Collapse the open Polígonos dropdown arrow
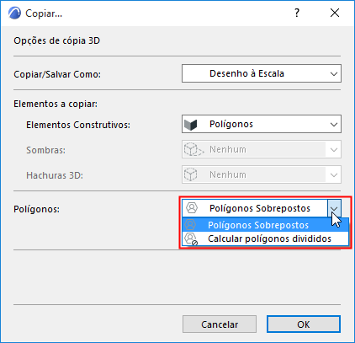The width and height of the screenshot is (355, 343). 334,208
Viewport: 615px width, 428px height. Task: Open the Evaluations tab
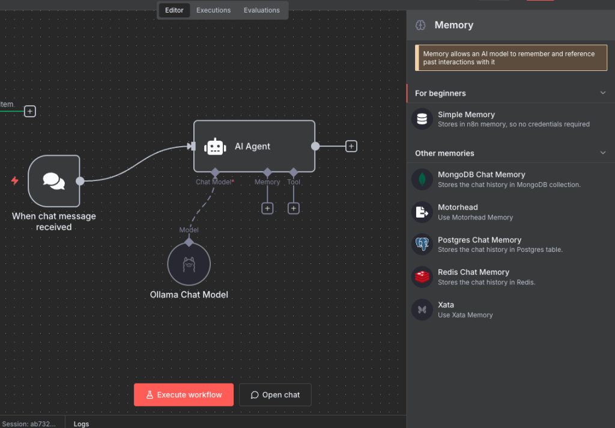click(x=261, y=10)
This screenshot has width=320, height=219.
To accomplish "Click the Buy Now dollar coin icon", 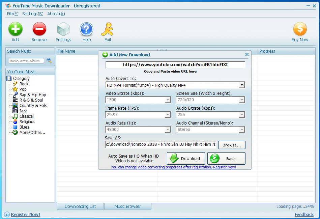I will click(300, 29).
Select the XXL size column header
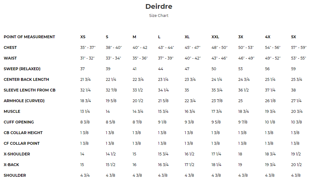This screenshot has height=188, width=310. pos(215,37)
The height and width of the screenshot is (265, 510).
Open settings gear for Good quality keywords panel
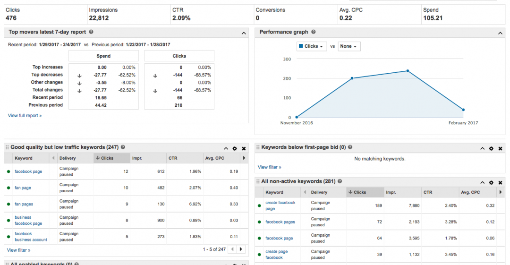(235, 148)
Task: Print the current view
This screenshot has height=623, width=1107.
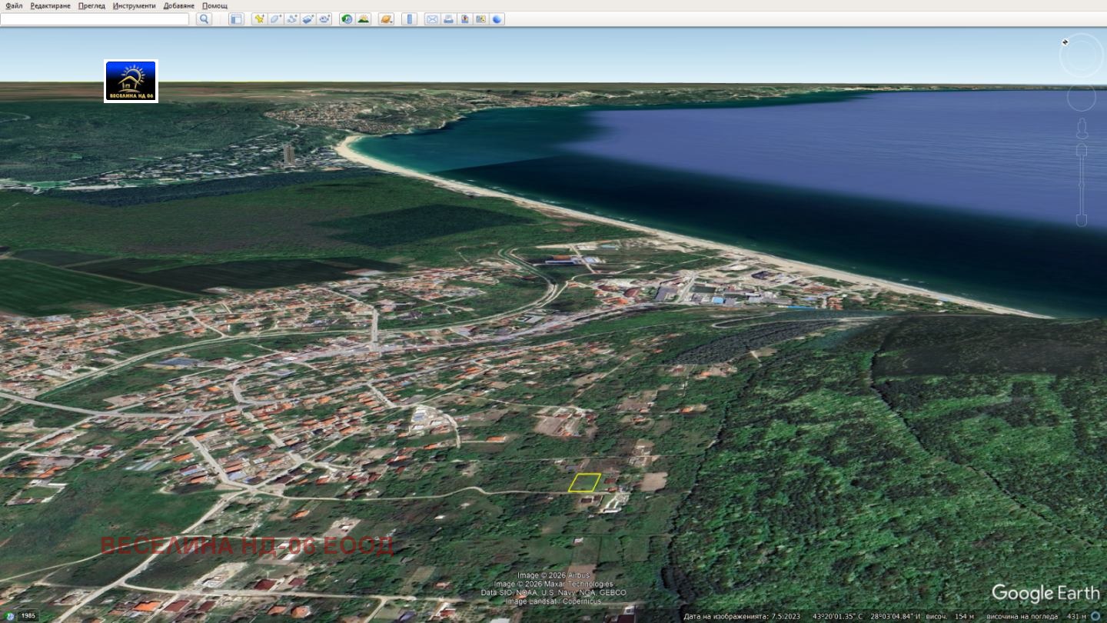Action: click(x=448, y=19)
________
→ Task item: Reproduce, word for word, every line from the one that contains "Task: Print the current view" to the end of the data, including both ends; omit all pictures.

→ Answer section:
Task: Print the current view
This screenshot has height=623, width=1107.
Action: click(x=448, y=19)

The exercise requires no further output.